A short(er) note today. I’ve been swamped; the fall semester just started, and I’m co-teaching two studio courses in the interaction design program at CCA.
Preparing for the semester has been challenging. Meeting for three hours twice a week is feasible when you’re using a physical classroom. That won’t work on Zoom; long video calls aren’t conducive to good studio work. So, we have to restructure projects and materials created for “in-person” environments. Additionally, some of our students are in different timezones.
As a result, we’ve structured our courses to be mostly asynchronous. The question is: How do we effectively teach studio courses while minimizing real-time interactions with students? Studios rely on feedback. When it comes to critiques, asynchronous digital channels aren’t as rich as real-time interactions in physical spaces.
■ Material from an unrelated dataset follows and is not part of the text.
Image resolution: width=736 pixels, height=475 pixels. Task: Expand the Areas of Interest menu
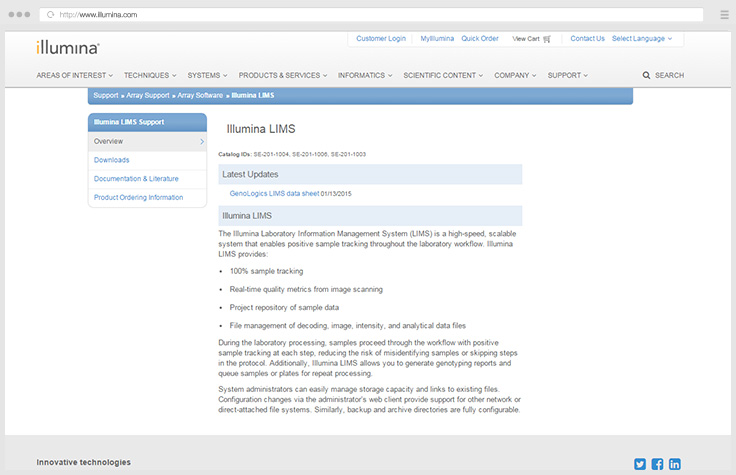(x=74, y=75)
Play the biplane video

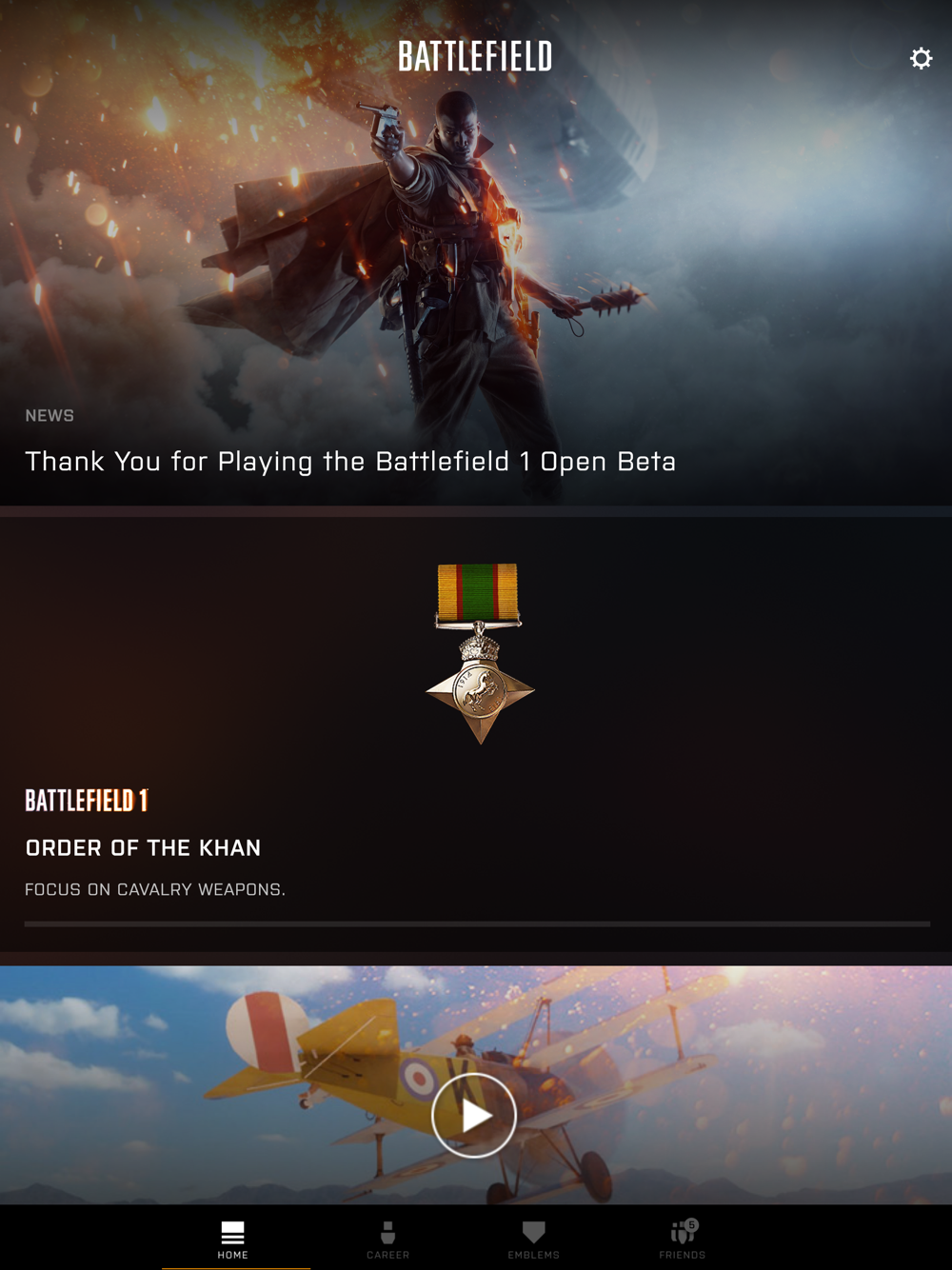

At least that’s my impression now, at the beginning of the semester. But perhaps there are also advantages to being asynchronous and digital. Our task is to discover those advantages and amplify them.
I’m confident that we can create valuable experiences under these circumstances. Early on in the pandemic, when everyone was adjusting to working from home, my schedule got packed with back-to-back Zoom meetings. We were trying to continue working as we did when we shared physical offices. It was exhausting and ineffective.
But now that we’re several months into this way of working, there are fewer meetings on my calendar. I’m working mostly asynchronously, and I’m more productive than ever. It’s taken time to discover the pacing and upsides to this way of working, but now they’re evident — and I frankly prefer this new modality. I expect something similar might happen with teaching. I’ll share with you what we learn.